Sonó una pisada en el sendero enlosado del jardín. Me volví suponiendo que vería a Agnes, pero se trataba de un joven, un muchacho de unos dieciséis años. Llevaba pantalón sucio y jersey raído y de su mano colgaba una bolsa. En lugar de detenerse en el umbral, entró en la casa y depositó la bolsa sobre la mesa.
No hizo falta preguntar quién era. Tenía el pelo castaño, ojos azules, la tez clara y el cuerpo rechoncho. Mi suposición se convirtió en certeza: se trataba de Jessamy Trapp, el hijo de Agnes.
—En su lugar tendría mucho cuidado al subir —dijo—. Me figuro que en el tejado hay un montón de cosas raras.
—Eres el hijo de la señora Trapp, ¿no? —le pregunté.

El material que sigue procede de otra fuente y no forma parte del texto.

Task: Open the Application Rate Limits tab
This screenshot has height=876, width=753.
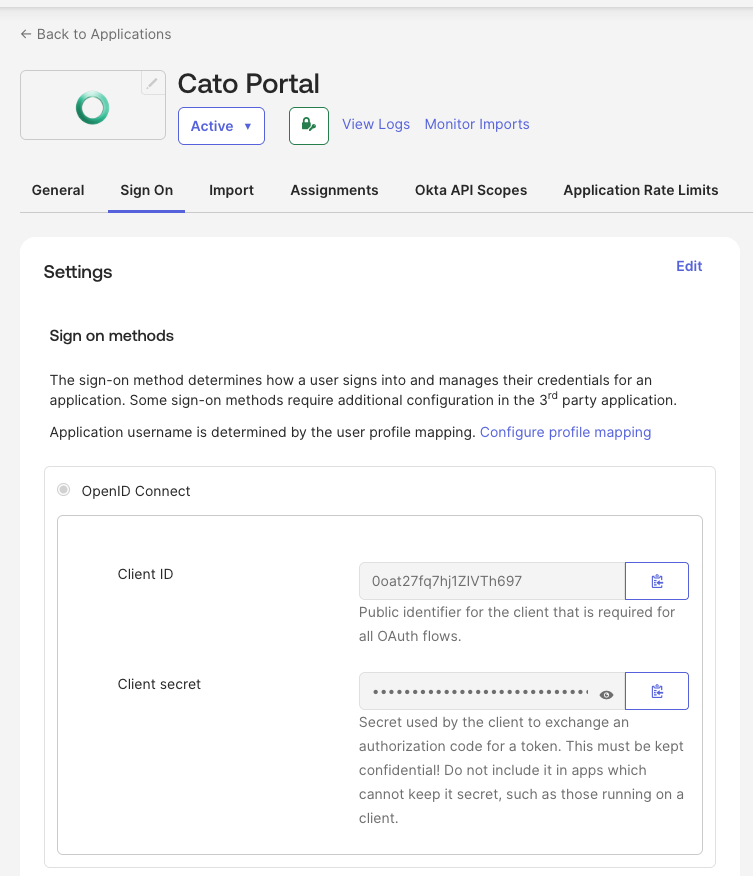Action: [x=640, y=190]
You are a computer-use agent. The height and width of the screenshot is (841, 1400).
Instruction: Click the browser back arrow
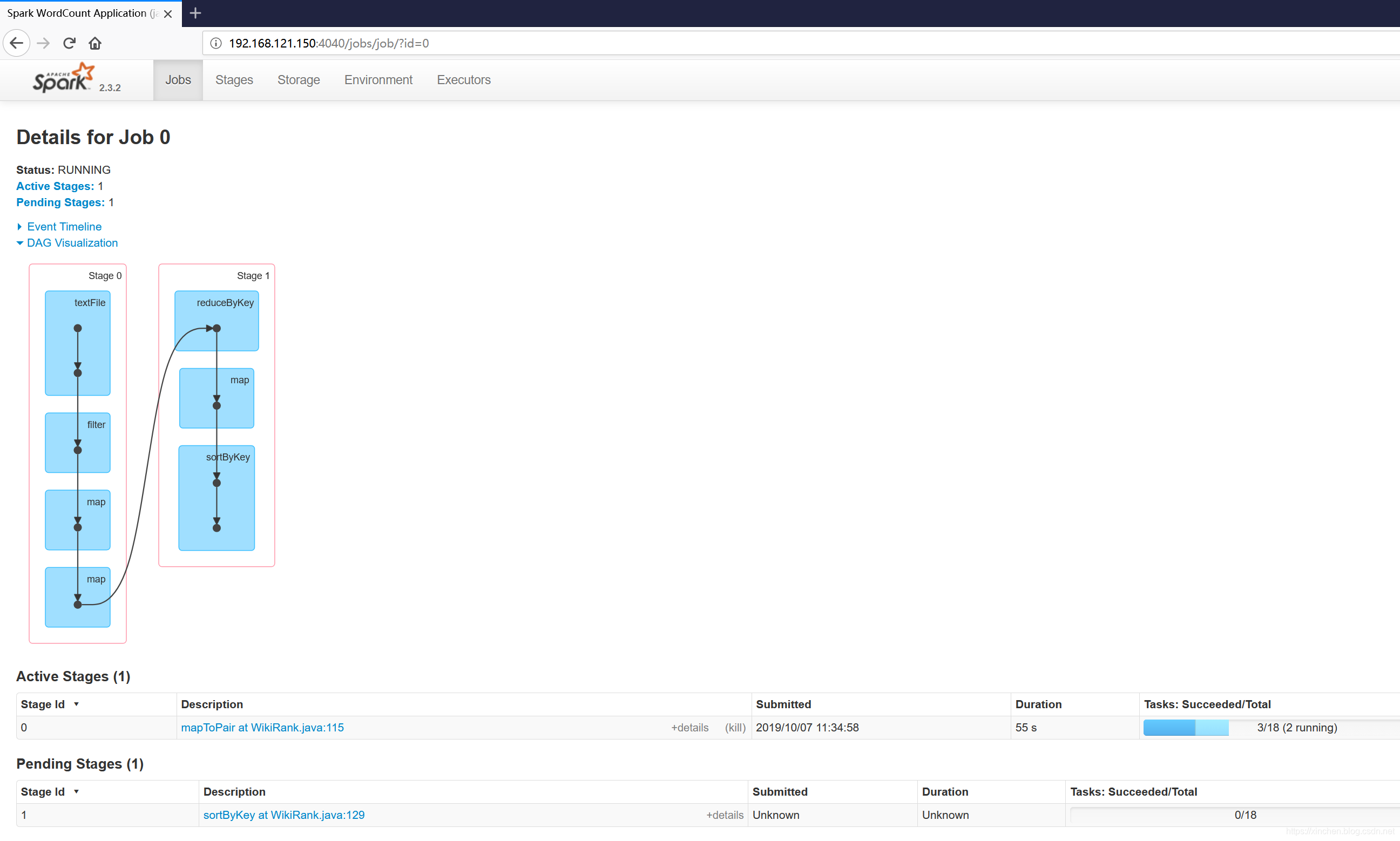click(x=16, y=43)
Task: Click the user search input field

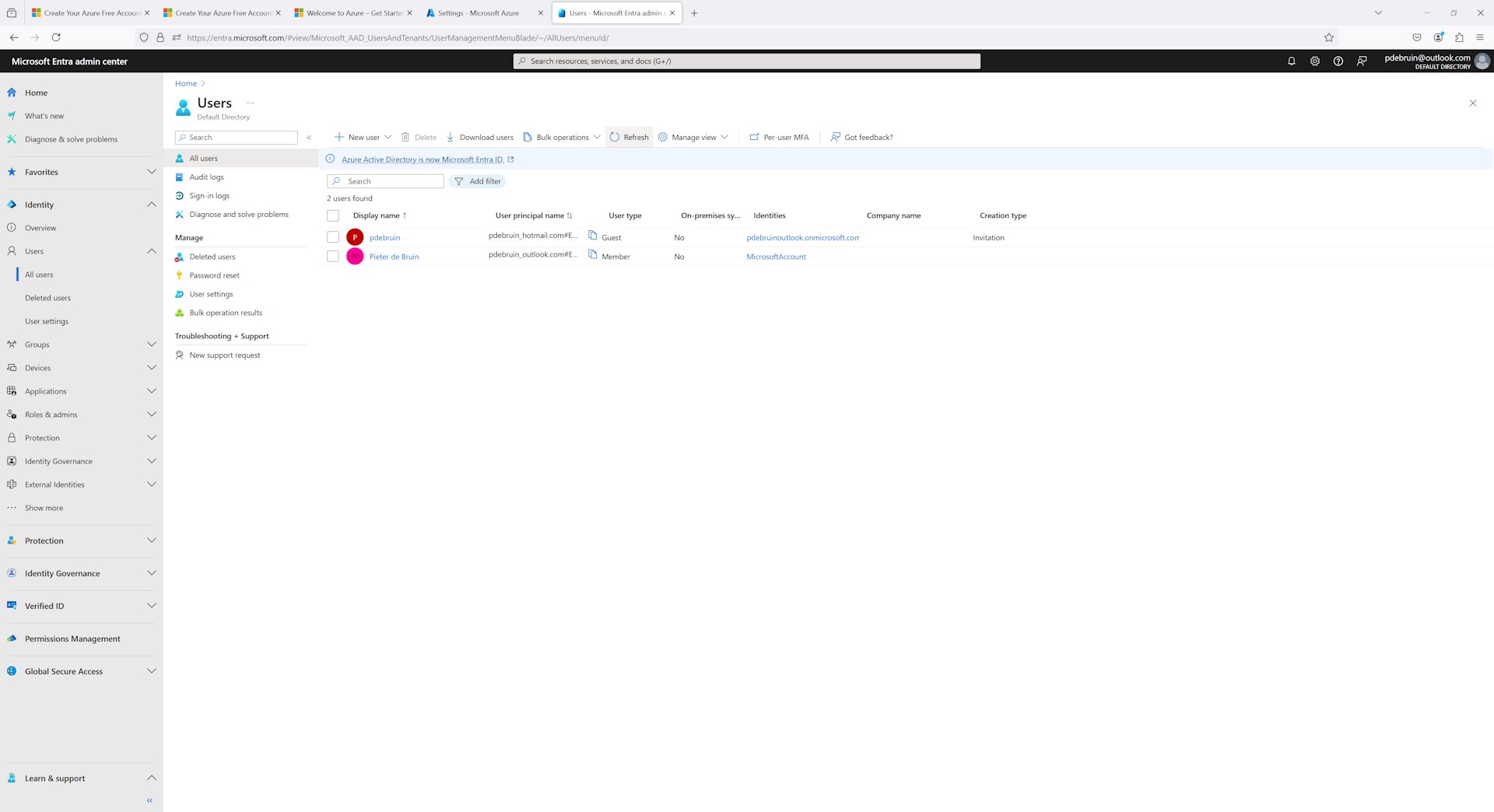Action: (385, 180)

—Sí. Me llamo Jessamy. Mi madre me envía con un pastel de carne para su cena. Quiere que le diga que como hoy horneaba, hizo uno para usted y otro más grande para la abuela, para ella y para mí, así que no piense que se tomó ninguna molestia. También le envía un frasco con los encurtidos que ella misma prepara.
Su forma de hablar y su amplia sonrisa sugerían algo que, en el mejor de los casos, podría calificarse de falta de inteligencia, lo que la gente de campo llamaba «algo ausente» o, gráficamente, «corto de entendederas». Evidentemente, Jessamy Trapp no era el típico tonto del pueblo, aunque supongo que se lo podría considerar simplón. Se mostraba pálido, permanecía con su sonrisa encantadora y los ojos azules brillaban con un interés afable y sin complicaciones.
—Mi madre dice que hasta que vaya a hacer la compra. Verá, como no pasó por casa, mamá supo que no había bajado al pueblo. ¿Irá hoy?
—No. Estuve ocupada. Pero tu madre no debió tomarse tantas molestias. Es excesivo… tu madre tiene un gran corazón, te ruego que le des las gracias de mi parte. —Cogí la fuente del pastel y el frasco de la bolsa y los dejé sobre la mesa. Me sentía incómoda e intentaba disimularlo—. ¡Qué buena pinta tienen! ¡Salsa picante de ciruelas! Me chifla. ¿Tenéis ciruelos?